I realize there’s an enormous resistance to making changes to the Delphi language, but now that you can declare inline variables, it would be nice to have a notation that lets you declare an inline class variable (ie, an object instance) within a block in a way that tells the compiler to automatically delete it at the block’s ‘end’ statement as if it’s explicitly declared in a try…finally block. It seems like most of my memory errors come about because I add an object var somewhere and forget to add it to the finally clause (or the _correct_ finally clause) further down the page. There’s nothing syntactically wrong with defining a var, initializing it somehow, and leaving it intact for later use. However, unless the var is a global, or is set by calling a class method (not Create) that returns an object reference, the compiler should issue a warning when the var itself goes out of scope and never explicitly Freed.
In general, computers are supposed to make our life easier. But so little effort has been made over the years to reduce the effort needed to express solid, easy-to-read (and comprehend), and safer logic concepts written in Delphi’s code, that it seems like this is a strange topic for the Delphi vendor to be cheering about. Tracking down orphaned run-time objects in a Delphi app has always been a time-consuming effort that could be aided and/or alleviated by some simple syntactic changes to the language (with proper run-time support). Mentioning things like this may, at best, get them added to the end of a long list of things that would make the language more productive and safer that goes back well over a decade.
Also, the VA possibly has the largest extent of Delphi code of any single entity in the world: their front-end UI code is mainly Delphi and their back-end is all MUMPS, and this is mandated for most 3rd-party contractors and developers who write software for them. So it was somewhat humorous to see that Delphi was missing from the initial list, and then added later. Do you think the Government itself would actually come out and say, “BTW, one of our agencies is among the largest user in the world of an ‘unsafe’ programming language”? I’m guessing that’s the more likely reason it was included in the list.
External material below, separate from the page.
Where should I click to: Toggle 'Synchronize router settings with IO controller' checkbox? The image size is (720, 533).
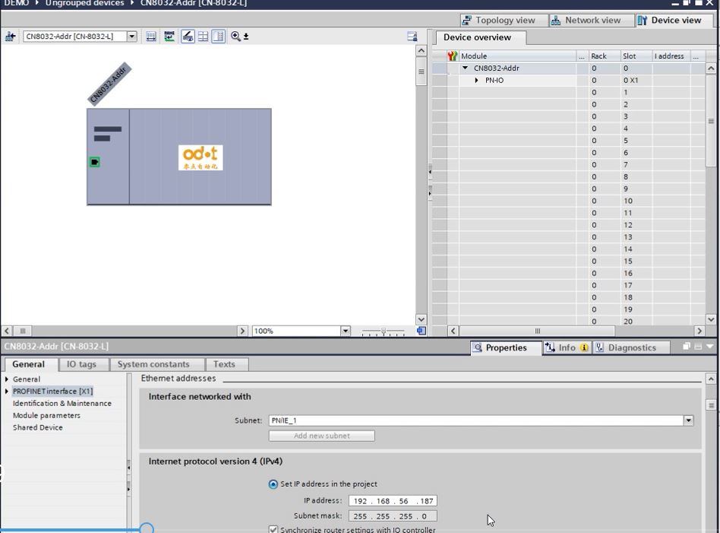273,529
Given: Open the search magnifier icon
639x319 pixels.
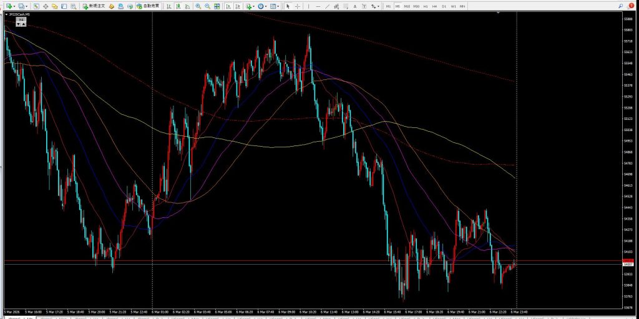Looking at the screenshot, I should click(622, 6).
I posted something on a forum about how little use is made of explicit memory pointers in Delphi vs. pre-Dephi Turbo Pascal, and was pelted with people defending it use, claiming is not all that uncommon, and even people saying, “You obviously haven’t spent much time reading the source code for Delphi’s run-time libraries!” Well, *I* rarely use explicit memory pointers in my Delphi code, and I’m very happy that I don’t have to deal with the ^ operator very much.